+++ The data
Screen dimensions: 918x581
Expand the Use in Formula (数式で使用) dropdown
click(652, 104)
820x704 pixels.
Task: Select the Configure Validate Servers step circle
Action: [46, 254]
++++++
● The exercise:
Count the lines of the items above that contain the string "数式で使用", and give only the number.

● Complete answer:
1